The Nordzucker plants are primarily located in Germany and Eastern and Northern Europe as well as Australia.

==== Sugar plants ====

- Clauen (Germany)
- Klein Wanzleben (Germany)
- Nordstemmen (Germany)
- Schladen (Germany)
- Uelzen (Germany)
- Opalenica (Poland)
- Chełmża (Poland)
- Trenčianska Teplá (Slovakia)
- Nakskov (Denmark)
- Nykøbing Falster (Denmark)
- Örtofta (Sweden)
- Kėdainiai (Lithuania)
- Säkylä (Finland)
- Marian (Australia)
- Farleigh (Australia)
- Racecourse (Australia)

==== Liquid sugar plants ====

- Groß Munzel (Germany)
- Nordstemmen (Germany)
- Arlöv (Sweden)
- Kantvik (Finland)

==== Refineries ====

- Chełmża (Poland)
- Kantvik (Finland)

==== Other locations ====
- Headquarters in Braunschweig (Germany)
- Nordic Sugar head office in Copenhagen (Denmark)
- Bioethanol plant Klein Wanzleben (Germany)
- UAB Nordzucker Business Services in Kaunas (Lithuania)
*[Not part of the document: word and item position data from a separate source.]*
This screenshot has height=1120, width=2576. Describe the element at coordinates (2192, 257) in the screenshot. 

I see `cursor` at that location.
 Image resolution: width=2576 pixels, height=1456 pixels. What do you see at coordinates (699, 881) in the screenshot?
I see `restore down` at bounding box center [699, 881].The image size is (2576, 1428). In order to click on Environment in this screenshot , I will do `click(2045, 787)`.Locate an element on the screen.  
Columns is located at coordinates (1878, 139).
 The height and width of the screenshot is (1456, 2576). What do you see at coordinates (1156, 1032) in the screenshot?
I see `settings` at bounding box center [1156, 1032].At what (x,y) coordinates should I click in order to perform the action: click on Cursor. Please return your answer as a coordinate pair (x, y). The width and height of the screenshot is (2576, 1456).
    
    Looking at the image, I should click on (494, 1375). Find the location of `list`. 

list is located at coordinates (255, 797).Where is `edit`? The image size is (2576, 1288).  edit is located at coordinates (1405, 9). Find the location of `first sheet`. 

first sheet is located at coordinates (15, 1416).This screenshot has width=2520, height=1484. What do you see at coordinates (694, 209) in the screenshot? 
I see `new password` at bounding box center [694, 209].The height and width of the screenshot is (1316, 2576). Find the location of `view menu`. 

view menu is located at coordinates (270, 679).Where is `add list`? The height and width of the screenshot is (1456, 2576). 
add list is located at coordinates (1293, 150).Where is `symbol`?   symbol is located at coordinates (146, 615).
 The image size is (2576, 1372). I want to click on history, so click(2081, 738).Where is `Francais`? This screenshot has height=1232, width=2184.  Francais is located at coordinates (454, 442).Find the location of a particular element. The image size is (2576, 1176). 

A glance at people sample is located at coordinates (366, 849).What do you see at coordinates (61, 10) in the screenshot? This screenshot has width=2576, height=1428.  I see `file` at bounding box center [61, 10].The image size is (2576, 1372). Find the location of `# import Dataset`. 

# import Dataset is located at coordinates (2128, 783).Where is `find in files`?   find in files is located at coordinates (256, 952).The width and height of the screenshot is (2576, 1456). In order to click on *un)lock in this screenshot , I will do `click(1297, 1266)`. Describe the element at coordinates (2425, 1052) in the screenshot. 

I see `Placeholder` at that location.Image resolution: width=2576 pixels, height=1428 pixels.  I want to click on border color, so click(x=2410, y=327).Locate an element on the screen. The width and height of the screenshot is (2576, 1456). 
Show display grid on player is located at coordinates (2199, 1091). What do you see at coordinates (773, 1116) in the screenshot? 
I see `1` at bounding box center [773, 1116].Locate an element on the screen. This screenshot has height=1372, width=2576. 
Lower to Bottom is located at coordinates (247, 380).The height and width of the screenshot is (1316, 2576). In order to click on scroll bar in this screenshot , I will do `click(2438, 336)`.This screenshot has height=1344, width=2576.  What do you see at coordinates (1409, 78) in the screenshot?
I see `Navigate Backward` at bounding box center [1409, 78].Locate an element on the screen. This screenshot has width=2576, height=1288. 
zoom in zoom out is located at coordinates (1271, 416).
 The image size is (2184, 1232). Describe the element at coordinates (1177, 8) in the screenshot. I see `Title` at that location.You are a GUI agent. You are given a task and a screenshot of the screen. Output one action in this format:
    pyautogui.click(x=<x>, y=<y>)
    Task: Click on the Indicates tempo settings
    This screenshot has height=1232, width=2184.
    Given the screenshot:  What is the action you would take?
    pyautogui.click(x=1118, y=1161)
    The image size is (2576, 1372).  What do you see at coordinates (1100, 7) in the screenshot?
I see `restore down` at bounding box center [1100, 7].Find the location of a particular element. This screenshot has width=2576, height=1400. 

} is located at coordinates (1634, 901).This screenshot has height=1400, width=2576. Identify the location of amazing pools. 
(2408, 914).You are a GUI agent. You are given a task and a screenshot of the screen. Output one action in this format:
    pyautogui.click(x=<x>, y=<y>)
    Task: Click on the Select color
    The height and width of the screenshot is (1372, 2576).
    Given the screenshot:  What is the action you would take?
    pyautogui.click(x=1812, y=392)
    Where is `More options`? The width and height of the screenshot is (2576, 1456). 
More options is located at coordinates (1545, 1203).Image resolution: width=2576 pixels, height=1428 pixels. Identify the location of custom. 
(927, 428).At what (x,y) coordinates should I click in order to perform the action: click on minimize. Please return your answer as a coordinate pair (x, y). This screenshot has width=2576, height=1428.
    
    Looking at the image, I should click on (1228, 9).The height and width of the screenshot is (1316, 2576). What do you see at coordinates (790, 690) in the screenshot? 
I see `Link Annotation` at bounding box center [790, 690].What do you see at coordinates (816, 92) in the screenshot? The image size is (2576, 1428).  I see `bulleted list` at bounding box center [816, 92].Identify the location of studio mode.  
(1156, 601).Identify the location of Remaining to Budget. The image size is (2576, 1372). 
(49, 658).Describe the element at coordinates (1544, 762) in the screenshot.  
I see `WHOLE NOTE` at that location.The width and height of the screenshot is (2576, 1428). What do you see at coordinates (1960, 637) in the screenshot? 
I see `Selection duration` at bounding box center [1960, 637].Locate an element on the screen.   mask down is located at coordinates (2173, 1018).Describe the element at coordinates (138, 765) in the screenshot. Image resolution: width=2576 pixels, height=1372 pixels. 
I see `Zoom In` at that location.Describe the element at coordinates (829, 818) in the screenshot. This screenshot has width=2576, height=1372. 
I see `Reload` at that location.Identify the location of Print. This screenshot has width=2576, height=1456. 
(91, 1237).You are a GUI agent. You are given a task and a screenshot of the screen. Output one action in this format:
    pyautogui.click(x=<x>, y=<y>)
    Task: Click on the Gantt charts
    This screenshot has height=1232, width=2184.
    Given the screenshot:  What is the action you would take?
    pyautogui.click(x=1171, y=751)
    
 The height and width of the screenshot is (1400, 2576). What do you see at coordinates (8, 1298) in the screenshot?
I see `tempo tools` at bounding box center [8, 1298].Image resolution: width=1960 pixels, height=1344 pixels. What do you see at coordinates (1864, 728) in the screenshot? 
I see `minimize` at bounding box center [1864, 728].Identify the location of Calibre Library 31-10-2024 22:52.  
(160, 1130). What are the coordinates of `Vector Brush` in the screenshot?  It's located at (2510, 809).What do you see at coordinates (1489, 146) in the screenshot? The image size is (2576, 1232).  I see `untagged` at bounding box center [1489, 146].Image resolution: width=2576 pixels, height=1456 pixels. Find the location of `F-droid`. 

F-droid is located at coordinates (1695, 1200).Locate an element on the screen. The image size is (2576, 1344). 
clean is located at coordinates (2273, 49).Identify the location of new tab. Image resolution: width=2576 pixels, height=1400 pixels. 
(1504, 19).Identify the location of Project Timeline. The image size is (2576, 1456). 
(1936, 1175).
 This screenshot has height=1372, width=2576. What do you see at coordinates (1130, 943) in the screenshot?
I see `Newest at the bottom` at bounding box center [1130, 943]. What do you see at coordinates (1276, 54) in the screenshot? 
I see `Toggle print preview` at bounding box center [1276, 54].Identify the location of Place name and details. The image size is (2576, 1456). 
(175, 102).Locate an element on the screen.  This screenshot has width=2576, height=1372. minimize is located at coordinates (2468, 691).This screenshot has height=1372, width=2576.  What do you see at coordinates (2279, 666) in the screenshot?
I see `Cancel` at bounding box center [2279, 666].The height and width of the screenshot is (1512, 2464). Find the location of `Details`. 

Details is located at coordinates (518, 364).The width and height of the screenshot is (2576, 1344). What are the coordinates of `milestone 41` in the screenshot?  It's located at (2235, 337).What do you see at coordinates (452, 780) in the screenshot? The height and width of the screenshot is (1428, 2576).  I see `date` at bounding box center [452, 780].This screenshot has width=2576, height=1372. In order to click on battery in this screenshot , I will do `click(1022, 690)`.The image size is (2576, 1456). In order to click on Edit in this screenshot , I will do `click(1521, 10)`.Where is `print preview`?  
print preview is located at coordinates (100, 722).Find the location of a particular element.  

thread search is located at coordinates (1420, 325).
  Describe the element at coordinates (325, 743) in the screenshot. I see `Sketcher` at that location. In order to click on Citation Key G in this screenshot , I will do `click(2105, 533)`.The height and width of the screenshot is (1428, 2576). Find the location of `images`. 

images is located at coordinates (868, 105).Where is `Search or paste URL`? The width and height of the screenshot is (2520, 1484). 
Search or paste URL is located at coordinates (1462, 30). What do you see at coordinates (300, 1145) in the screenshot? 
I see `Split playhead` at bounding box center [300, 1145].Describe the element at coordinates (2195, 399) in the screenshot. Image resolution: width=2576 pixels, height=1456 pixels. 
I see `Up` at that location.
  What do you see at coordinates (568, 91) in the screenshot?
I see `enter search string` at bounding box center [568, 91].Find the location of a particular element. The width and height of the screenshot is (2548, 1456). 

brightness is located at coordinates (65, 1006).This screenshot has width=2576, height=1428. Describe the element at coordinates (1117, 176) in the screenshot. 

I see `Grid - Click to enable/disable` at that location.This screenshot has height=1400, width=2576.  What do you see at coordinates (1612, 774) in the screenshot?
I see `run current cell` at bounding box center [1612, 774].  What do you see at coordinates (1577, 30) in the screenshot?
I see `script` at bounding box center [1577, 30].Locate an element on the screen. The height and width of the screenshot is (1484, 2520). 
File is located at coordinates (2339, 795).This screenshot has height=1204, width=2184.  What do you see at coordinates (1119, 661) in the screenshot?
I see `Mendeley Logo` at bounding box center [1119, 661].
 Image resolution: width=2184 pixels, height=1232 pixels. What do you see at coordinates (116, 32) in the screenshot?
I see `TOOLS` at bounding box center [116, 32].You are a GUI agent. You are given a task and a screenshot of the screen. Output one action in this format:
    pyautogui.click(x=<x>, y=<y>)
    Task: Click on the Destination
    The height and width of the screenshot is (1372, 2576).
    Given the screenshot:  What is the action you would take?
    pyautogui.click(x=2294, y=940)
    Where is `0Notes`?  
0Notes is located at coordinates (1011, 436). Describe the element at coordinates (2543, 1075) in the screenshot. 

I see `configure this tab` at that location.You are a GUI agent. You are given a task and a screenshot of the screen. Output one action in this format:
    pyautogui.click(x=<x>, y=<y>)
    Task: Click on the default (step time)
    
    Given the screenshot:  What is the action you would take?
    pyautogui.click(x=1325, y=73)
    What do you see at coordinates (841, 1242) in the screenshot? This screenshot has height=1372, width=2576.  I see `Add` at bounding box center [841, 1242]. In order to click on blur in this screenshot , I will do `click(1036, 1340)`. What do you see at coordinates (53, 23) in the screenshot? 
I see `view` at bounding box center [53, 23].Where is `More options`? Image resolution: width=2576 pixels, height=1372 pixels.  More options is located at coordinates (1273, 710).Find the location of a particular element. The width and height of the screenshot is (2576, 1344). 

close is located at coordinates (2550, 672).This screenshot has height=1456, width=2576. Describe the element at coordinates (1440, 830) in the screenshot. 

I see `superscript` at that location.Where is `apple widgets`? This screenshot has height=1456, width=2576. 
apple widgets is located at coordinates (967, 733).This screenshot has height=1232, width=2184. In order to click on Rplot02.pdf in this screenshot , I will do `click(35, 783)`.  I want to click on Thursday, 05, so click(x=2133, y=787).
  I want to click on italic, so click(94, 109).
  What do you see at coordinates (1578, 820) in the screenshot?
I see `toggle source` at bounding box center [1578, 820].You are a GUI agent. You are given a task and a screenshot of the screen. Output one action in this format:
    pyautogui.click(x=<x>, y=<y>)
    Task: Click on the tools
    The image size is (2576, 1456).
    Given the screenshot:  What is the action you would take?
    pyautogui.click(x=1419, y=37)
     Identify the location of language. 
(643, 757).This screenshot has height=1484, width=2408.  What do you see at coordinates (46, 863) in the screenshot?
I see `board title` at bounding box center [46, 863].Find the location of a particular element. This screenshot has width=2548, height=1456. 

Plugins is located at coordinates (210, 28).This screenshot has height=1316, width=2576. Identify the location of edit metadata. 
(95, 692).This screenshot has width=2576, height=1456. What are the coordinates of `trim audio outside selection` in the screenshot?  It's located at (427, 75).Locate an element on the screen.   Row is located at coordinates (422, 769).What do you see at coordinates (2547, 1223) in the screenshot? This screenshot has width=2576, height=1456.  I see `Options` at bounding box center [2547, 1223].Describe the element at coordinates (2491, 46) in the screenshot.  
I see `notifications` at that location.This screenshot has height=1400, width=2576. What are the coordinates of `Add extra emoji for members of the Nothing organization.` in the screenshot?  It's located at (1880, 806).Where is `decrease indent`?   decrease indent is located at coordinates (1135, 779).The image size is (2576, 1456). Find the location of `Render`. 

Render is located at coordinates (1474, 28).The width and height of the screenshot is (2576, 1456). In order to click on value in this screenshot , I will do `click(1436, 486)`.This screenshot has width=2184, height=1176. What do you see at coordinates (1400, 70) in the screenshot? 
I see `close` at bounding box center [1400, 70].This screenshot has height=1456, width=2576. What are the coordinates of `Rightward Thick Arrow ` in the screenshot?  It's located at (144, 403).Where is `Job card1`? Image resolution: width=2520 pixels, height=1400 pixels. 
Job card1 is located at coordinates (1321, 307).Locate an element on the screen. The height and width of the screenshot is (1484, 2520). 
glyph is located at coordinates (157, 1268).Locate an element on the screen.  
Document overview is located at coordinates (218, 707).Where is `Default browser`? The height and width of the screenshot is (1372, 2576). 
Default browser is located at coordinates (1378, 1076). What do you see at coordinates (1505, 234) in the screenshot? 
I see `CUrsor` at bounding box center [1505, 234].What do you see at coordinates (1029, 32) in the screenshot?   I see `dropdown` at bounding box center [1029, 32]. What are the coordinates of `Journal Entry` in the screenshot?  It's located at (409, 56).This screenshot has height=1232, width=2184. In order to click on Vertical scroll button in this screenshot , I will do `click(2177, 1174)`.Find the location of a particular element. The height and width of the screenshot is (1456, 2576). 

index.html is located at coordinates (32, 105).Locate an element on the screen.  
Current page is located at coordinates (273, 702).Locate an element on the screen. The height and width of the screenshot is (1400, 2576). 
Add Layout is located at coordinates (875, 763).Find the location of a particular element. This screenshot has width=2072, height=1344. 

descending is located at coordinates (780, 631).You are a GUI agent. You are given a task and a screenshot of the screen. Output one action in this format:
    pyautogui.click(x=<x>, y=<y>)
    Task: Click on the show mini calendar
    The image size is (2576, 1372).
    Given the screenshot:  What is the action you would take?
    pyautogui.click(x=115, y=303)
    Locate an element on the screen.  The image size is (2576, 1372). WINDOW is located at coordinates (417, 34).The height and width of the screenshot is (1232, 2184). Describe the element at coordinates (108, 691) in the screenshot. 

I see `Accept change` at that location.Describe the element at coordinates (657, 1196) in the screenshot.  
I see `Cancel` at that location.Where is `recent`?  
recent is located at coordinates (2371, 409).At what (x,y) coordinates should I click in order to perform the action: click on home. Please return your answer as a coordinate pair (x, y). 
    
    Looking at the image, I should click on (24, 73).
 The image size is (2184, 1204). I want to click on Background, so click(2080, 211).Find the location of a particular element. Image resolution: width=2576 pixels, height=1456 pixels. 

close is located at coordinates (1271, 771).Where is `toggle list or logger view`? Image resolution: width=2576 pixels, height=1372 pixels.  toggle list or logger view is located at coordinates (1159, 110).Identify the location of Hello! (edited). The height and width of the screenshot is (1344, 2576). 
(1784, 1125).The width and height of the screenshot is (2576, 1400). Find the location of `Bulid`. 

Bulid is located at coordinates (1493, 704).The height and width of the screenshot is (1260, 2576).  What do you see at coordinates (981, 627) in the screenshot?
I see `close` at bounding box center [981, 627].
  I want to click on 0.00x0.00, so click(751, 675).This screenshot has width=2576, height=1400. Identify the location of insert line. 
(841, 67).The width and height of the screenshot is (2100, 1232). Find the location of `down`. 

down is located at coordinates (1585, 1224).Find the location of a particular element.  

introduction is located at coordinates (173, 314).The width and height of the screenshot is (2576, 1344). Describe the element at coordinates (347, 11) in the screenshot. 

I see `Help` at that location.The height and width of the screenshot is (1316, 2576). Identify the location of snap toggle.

In addition to that, the company runs sales and distribution locations in Riga (Latvia), Vilnius (Lithuania), Tallinn (Estonia), Reykjavík (Iceland), Oslo (Norway), Dublin (Ireland) and Athens (Greece) as well as an office in Brussels (Belgium).

=== Brands ===

For households, Nordzucker mainly distributes its products under its “SweetFamily” and “Dansukker” brands via food retailers. SweetFamily is distributed in Germany, Poland and Slovakia, whereas Dansukker is distributed in Scandinavia and the Baltic states.

=== Other business segments and investments ===

- Besides sugar, Nordzucker produces other products from sugar beet such as animal feed and molasses. In addition to that, the company markets carbolime as a fertilizer, which is a byproduct of sugar production.
- At the Klein Wanzleben location, Nordzucker annually produces app. 130,000m³ of bioethanol from sugar beet and sells it to the fuel industry.
- Together with the Malaysian company PureCircle, Nordzucker runs the joint venture NP Sweet. The company is located in Copenhagen and develops and markets products on the basis of the natural sweetener stevia.
- Nordzucker has a 35.4% stake in the Czech sugar production company Tereos TTD a.s. The company is located in Dobrovice and runs two sugar plants.

=== Management ===

The Executive Board consists of the following members:
- Dr Lars Gorissen (Chief Executive Officer (CEO)), since 2018, Chief Agricultural Officer from 2014-2018
- Axel Aumüller (Chief Operating Officer (COO)), since 2009
- Alexander Bott (Chief Financial Officer (CFO)), since 2018

The Supervisory Board consists of 15 members, including 10 shareholders’ representatives and 5 representatives of the workforce. Jochen Johannes Juister is the chairman of the board.

=== Shareholding structure ===
The major investors of Nordzucker AG are the two holding companies Nordzucker Holding AG (83.8%) and Union-Zucker Südhannover GmbH (11.1%). Another 5.1% of shares are free-float. In contrast to its competitor Südzucker AG, Nordzucker AG is not listed at a stock exchange.